### PROBLEM TO WORK ON:
From the first record below to the last, retype each one exactly.

-- DATASET CONTENT follows --

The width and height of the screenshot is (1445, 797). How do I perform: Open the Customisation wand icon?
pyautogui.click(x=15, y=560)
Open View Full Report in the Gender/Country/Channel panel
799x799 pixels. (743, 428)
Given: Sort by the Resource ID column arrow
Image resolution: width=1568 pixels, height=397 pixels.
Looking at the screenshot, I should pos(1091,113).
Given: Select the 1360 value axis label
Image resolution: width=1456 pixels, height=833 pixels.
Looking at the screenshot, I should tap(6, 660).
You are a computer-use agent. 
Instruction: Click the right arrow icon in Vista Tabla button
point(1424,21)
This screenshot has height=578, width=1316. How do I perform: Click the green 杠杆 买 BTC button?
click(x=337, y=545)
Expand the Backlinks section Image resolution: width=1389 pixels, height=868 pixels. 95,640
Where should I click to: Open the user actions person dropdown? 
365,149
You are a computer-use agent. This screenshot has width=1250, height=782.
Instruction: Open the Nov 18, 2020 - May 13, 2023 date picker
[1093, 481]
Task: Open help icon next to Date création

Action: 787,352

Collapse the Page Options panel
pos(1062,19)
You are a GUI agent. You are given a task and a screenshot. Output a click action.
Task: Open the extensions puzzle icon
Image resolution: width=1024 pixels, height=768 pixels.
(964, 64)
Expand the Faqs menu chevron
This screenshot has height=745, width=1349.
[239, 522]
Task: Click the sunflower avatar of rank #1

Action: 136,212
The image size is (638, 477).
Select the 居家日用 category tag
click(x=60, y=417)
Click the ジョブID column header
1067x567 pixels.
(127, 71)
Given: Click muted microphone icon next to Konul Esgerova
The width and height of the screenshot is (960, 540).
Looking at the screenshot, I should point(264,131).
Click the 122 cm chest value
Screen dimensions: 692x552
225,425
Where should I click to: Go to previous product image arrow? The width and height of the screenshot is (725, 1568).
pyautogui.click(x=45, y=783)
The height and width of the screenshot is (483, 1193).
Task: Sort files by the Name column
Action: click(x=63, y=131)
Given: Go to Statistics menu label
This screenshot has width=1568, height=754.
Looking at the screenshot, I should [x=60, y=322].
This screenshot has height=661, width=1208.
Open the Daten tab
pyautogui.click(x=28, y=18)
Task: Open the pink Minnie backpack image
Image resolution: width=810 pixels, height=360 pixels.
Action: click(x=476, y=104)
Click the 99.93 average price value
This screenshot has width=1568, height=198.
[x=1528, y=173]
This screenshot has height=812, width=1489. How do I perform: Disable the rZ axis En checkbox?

-- DATASET CONTENT concluded --

### REPLY:
The width and height of the screenshot is (1445, 797). How do I perform: Open the Customisation wand icon?
pyautogui.click(x=15, y=560)
Open View Full Report in the Gender/Country/Channel panel
799x799 pixels. (743, 428)
Given: Sort by the Resource ID column arrow
Image resolution: width=1568 pixels, height=397 pixels.
Looking at the screenshot, I should pos(1091,113).
Given: Select the 1360 value axis label
Image resolution: width=1456 pixels, height=833 pixels.
Looking at the screenshot, I should tap(6, 660).
You are a computer-use agent. 
Instruction: Click the right arrow icon in Vista Tabla button
point(1424,21)
This screenshot has height=578, width=1316. How do I perform: Click the green 杠杆 买 BTC button?
click(x=337, y=545)
Expand the Backlinks section Image resolution: width=1389 pixels, height=868 pixels. 95,640
Where should I click to: Open the user actions person dropdown? 
365,149
You are a computer-use agent. This screenshot has width=1250, height=782.
Instruction: Open the Nov 18, 2020 - May 13, 2023 date picker
[1093, 481]
Task: Open help icon next to Date création

Action: 787,352

Collapse the Page Options panel
pos(1062,19)
You are a GUI agent. You are given a task and a screenshot. Output a click action.
Task: Open the extensions puzzle icon
Image resolution: width=1024 pixels, height=768 pixels.
(964, 64)
Expand the Faqs menu chevron
This screenshot has height=745, width=1349.
[239, 522]
Task: Click the sunflower avatar of rank #1

Action: 136,212
The image size is (638, 477).
Select the 居家日用 category tag
click(x=60, y=417)
Click the ジョブID column header
1067x567 pixels.
(127, 71)
Given: Click muted microphone icon next to Konul Esgerova
The width and height of the screenshot is (960, 540).
Looking at the screenshot, I should point(264,131).
Click the 122 cm chest value
Screen dimensions: 692x552
225,425
Where should I click to: Go to previous product image arrow? The width and height of the screenshot is (725, 1568).
pyautogui.click(x=45, y=783)
The height and width of the screenshot is (483, 1193).
Task: Sort files by the Name column
Action: click(x=63, y=131)
Given: Go to Statistics menu label
This screenshot has width=1568, height=754.
Looking at the screenshot, I should [x=60, y=322].
This screenshot has height=661, width=1208.
Open the Daten tab
pyautogui.click(x=28, y=18)
Task: Open the pink Minnie backpack image
Image resolution: width=810 pixels, height=360 pixels.
Action: click(x=476, y=104)
Click the 99.93 average price value
This screenshot has width=1568, height=198.
[x=1528, y=173]
This screenshot has height=812, width=1489. How do I perform: Disable the rZ axis En checkbox?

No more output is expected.